Mercury problems are more likely with repeated feeding over time, not one tiny taste. Chronic heavy-metal exposure can affect the nervous system and kidneys. In birds, that may show up as weakness, poor coordination, behavior changes, or a general decline, but these signs are not specific and need veterinary evaluation.

When in doubt, it is reasonable to call your vet the same day for guidance. If your cockatiel ate tuna mixed with onion, garlic, heavy seasoning, or a lot of salt, treat that as more urgent than a few plain flakes.

Safer Alternatives

Safer treat options for cockatiels include dark leafy greens, chopped carrots, broccoli, bell pepper, cooked sweet potato, and small amounts of bird-safe fruit like apple or berries.
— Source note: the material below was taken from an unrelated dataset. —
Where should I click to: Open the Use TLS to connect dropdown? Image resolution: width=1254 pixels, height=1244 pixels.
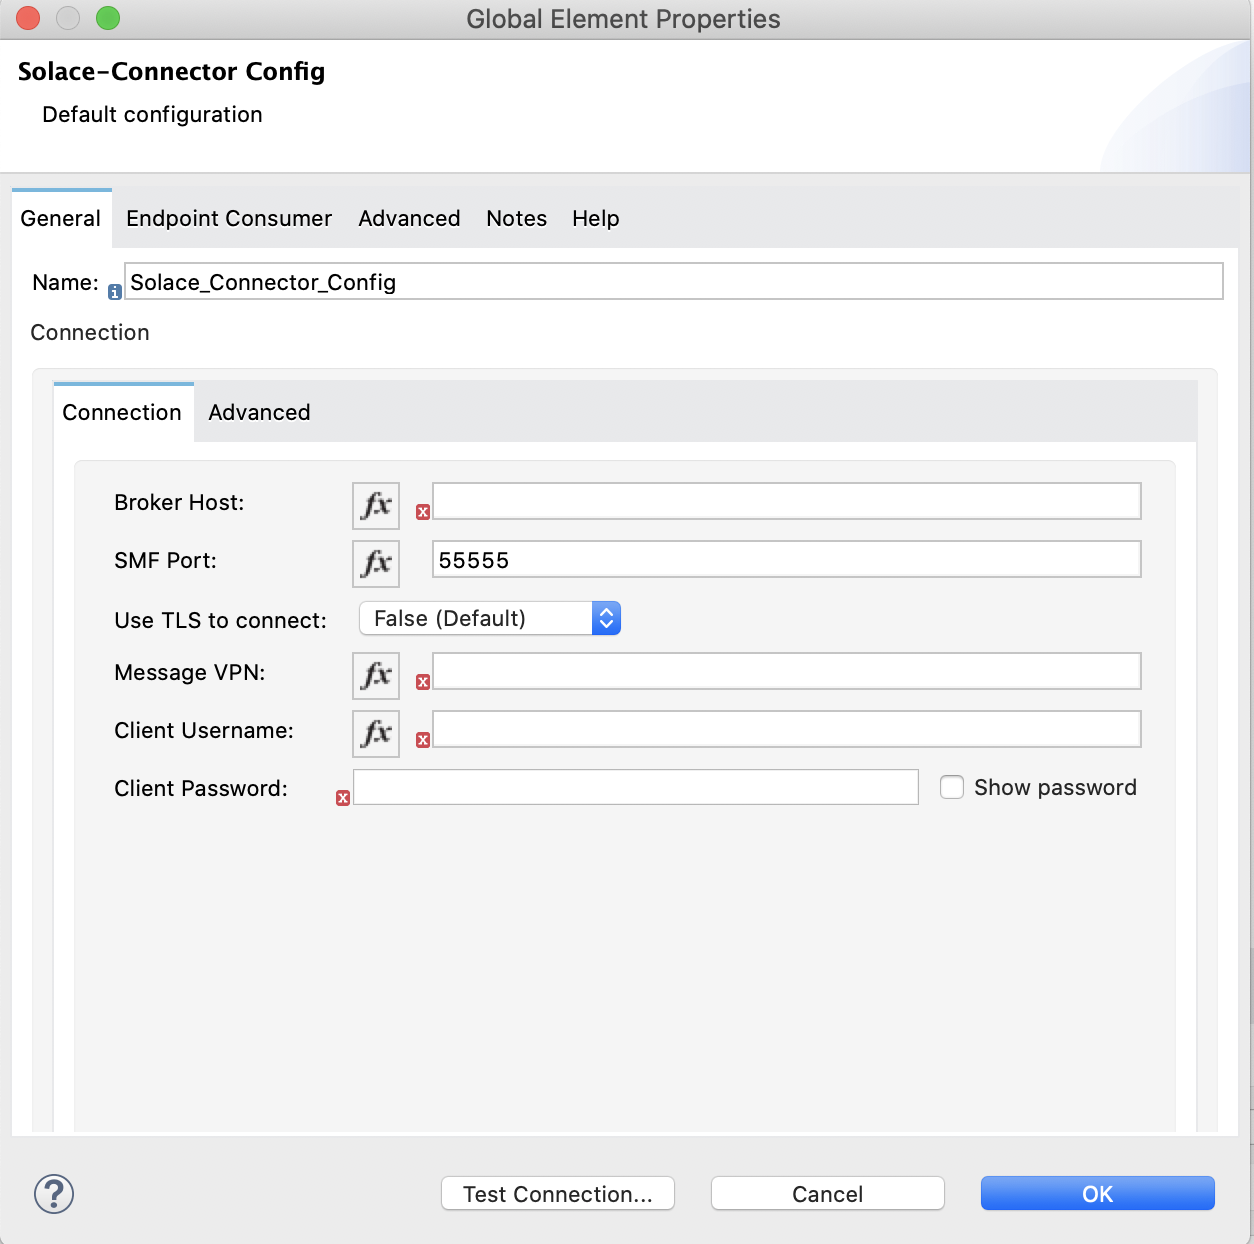[490, 619]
Merck recommends fresh vegetables and fruit in small amounts alongside a balanced base diet, which fits a cockatiel much better than rich canned fish.

If you want to offer a higher-protein treat, ask your vet about options that better match your bird's overall diet. Small amounts of plain cooked egg may be used in some situations, but portion size still matters. For many cockatiels, enrichment foods like fresh herbs, sprouts, or a small piece of pellet-based bird treat are easier on the body than tuna.

A good rule is this: choose foods that are low in salt, unseasoned, and close to what a companion bird diet is designed to support. Human convenience foods often create problems because they are too salty, too fatty, or too rich for a small bird.

If your cockatiel begs for whatever you are eating, set aside a bird-safe option before meals. That lets you share the moment without taking on the salt and mercury concerns that come with tuna.